(DATASET EXCERPTS Opens)

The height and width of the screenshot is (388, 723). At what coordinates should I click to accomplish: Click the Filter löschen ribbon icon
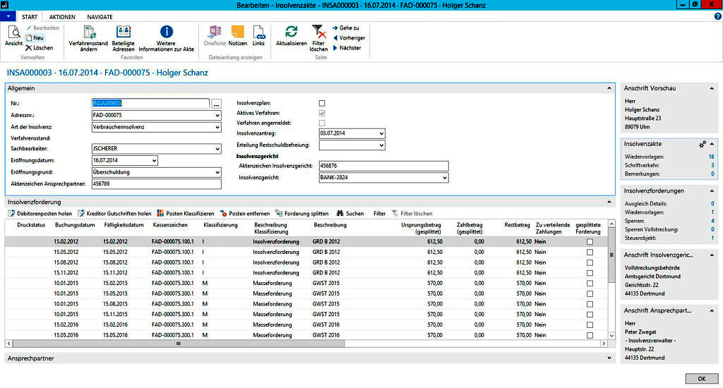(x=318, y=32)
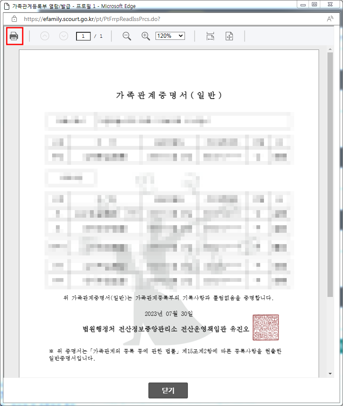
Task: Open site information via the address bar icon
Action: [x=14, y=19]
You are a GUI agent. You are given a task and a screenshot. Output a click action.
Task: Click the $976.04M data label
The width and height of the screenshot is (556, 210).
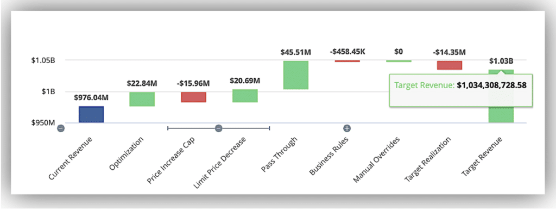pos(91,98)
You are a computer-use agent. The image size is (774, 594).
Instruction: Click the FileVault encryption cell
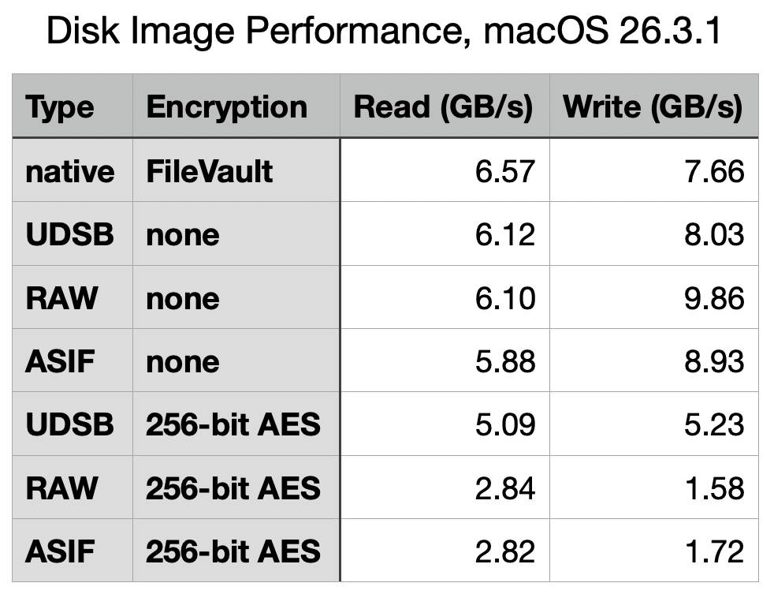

(DATASET EXCERPTS Closes)

## ACTIVITY:
The expected answer is a copy of every line in the entries that holds the word "agent".

## TASK SOLUTION:
You are a GUI agent. You are given a task and a screenshot. Output a click action.
You are a computer-use agent. The image size is (774, 594).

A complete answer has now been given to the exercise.